As the Beatles said in the follow up to this famous line – we all want to change the world. Goal 2 of the proposed Sustainable Development Goals; which boldly resolves to end hunger & malnutrition, achieve food security, and promote sustainable agriculture in 15 short years is the world’s declaration to achieve this change. However, in order to know how to change the world we need first to measure it properly. And of all the sectors important to development, agriculture and nutrition are the most ripe for a data revolution.
Why? At present, data on what matters most for improving agriculture and nutrition are poor. For example, if we want to measure female land ownership in Africa, one of the most fundamental indicators for agriculture, there is virtually no recent, comparable, nationally representative data across African countries that contain information on women’s landownership and control or management.
The UN Statistical Commission recently released a technical report which laid out a provisional indicator framework for the SDGs. In the report, they gave ratings based on the feasibility, suitability and relevance of potential indicators for all 17 global goals. The best possible rating was AAA, and of the 12 potential indicators listed under Goal 2, not a single indicator received the top rating. Compare this to Goal 3 (Health), which had 13 out of 22 potential indicators with an AAA rating. Basically, this means that some of the brightest statisticians working on this couldn’t agree on indicators for ending hunger and promoting sustainable agriculture that were good enough.

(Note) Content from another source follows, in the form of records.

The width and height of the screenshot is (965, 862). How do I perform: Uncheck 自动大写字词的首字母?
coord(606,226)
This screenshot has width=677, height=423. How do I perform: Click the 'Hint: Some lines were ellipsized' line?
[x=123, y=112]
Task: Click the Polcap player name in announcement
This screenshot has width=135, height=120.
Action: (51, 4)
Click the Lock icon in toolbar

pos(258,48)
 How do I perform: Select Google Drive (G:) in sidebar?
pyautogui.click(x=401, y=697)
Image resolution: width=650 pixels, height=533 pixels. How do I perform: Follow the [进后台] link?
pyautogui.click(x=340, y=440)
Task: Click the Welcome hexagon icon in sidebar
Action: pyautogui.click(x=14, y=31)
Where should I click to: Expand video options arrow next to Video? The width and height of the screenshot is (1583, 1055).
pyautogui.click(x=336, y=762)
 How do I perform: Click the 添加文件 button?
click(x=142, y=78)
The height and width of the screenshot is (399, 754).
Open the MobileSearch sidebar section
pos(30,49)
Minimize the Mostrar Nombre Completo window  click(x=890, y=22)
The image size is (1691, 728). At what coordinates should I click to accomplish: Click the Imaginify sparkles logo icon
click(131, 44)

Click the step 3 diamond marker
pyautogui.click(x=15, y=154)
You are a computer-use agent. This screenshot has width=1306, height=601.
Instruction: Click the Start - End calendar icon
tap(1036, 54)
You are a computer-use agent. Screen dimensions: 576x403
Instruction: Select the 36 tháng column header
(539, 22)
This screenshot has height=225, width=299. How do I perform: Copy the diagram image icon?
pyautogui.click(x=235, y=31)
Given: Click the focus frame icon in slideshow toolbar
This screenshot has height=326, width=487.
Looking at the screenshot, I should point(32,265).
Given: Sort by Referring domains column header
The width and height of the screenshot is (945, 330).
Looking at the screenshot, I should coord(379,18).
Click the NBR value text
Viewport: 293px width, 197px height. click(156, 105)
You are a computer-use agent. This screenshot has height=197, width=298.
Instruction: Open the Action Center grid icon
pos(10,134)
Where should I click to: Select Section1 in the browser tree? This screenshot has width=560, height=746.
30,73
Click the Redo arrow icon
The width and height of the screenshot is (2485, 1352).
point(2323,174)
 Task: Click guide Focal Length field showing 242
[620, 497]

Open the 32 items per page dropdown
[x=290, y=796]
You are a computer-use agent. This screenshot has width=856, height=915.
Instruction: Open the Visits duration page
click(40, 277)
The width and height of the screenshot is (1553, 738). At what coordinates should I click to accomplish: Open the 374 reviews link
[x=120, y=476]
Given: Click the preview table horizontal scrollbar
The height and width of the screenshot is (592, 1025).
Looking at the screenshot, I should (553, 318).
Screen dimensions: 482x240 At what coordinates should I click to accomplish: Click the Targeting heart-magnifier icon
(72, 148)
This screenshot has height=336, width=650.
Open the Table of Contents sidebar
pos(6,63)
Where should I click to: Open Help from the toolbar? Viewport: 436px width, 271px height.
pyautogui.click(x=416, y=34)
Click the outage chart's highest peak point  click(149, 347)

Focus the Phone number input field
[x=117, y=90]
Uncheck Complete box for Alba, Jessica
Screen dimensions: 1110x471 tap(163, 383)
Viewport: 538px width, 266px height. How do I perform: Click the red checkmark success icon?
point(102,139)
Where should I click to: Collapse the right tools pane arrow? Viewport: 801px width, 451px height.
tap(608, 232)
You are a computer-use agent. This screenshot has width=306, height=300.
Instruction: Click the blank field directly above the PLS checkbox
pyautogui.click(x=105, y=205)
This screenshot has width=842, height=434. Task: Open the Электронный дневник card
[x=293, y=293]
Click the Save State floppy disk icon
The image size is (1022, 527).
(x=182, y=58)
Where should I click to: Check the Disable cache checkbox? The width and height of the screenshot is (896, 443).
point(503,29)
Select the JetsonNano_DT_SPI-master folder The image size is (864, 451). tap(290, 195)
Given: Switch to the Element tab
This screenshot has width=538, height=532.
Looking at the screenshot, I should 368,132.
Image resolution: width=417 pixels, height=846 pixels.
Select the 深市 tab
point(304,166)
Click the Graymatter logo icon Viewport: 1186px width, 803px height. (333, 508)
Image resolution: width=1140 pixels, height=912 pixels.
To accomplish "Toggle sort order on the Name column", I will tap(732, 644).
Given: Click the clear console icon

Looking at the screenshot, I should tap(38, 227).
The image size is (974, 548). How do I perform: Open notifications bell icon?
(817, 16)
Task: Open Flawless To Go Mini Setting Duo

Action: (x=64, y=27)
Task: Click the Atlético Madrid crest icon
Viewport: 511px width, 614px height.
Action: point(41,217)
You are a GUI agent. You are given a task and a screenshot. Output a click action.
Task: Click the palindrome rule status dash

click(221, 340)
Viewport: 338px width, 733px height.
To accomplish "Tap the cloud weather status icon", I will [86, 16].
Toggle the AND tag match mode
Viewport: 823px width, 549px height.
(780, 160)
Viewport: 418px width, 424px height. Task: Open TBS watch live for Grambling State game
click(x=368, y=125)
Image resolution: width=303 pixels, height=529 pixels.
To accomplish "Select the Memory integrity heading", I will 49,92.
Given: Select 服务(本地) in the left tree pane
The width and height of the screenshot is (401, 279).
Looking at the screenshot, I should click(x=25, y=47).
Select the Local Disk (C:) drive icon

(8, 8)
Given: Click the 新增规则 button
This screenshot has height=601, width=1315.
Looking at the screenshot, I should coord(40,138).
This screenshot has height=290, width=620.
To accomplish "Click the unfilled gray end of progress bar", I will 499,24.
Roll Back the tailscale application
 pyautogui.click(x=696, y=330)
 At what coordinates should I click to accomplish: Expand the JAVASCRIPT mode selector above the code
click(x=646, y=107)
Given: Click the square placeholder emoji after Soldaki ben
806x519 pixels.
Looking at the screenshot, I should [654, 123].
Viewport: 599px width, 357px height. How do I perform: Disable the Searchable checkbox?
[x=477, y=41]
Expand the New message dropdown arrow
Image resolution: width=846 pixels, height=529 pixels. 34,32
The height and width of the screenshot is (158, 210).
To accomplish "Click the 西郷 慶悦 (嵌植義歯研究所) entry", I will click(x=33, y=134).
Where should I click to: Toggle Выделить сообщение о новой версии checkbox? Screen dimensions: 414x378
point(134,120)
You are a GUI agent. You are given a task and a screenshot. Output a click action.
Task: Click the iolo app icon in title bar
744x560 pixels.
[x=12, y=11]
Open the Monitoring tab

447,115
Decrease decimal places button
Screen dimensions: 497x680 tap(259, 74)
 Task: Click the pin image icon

Though this comparison may be apples to oranges (consider the degree of difficulty in measuring value of agricultural production per hectare vs. the number of TB deaths per year) it still underscores the point that we do not yet have high quality, internationally agreed indicators on agriculture and nutrition. We need more and better data, but how?
The Open Data Revolution
First of all, we need to measure what matters, and only that. Estimates on the resources it would take to collect the data for all the SDG’s using current methods are astronomical. That just isn’t feasible, but there are new approaches. Open data is one. In the agriculture community, GODAN, or the Global Open Data for Agriculture and Nutrition Initiative, is a network that supports global efforts to make relevant data available, accessible, and usable worldwide. Nigeria’s MDG information System is a tool that allows any citizen to explore data on how the country is progressing on those targets.
Open data allows all citizens who are able to use data to hold their leaders to account. The World Resources Institute recently used their Global Forest Watch tool to point to illegal land clearing for cocoa on a controversial plot of land in the Amazon. The potential of open data is huge. However, this doesn’t fully address the quality issue.
One example of high quality data collection that can be scaled up is the World Bank’s Living Standard Measurement Study – Integrated Surveys in Agriculture (LSMS-ISA). These surveys, currently in seven countries in sub-Saharan Africa, go a long way towards addressing the gaps in quality; especially in gender (all surveys take information for both male and female, a less common practice than you’d think). The Bank is now using this data to bust common myths about African agriculture – something which we will need a lot more of as the indicators of the SDGs are decided.
Boosting Investment
One of the key issues with bringing agriculture and nutrition data up to par with that of health is that it suffers from inconsistent investment. Especially in poorer countries, uneven or one-off external support from external donors is inadequate in a sector where changes in practice are realized over many seasons. There is also not enough focus on the links with poverty reduction, which if strengthened by data could attract more investment. This is a product of data being collected and analyzed in isolation from other Ministries (i.e. labor, health) that would reveal connected results.
The Overseas Development Institute recently reported that, in the medium term, a data revolution could pay for itself; whether through investor confidence, reduced borrowing costs for governments or in more efficiency and innovation by businesses using open data. Some of the revelations from the data we have on agriculture are amazing – for example, we can say with certainty that investment in the agriculture sector is 2-4 times more effective at poverty reduction than investment in any sector. But where should these investments be targeted, and how can we know which specific interventions best contribute to poverty reduction? That is where we need more information to generate targeted interventions. To successfully deliver the SDGs and end extreme poverty, we need governments, citizens and civil society to be able to track resources to results.
Few world leaders have fully committed to going to Addis Ababa in July to attend the UN Financing for Development Summit. We need governments to send heads of state so that big ambitions can be met by bigger results. ONE, along with governments and multilateral agencies will be hosting an event on harnessing the data revolution for sustainable development. If in July, they all say they want a data revolution; well we can change the way we understand agricultural development.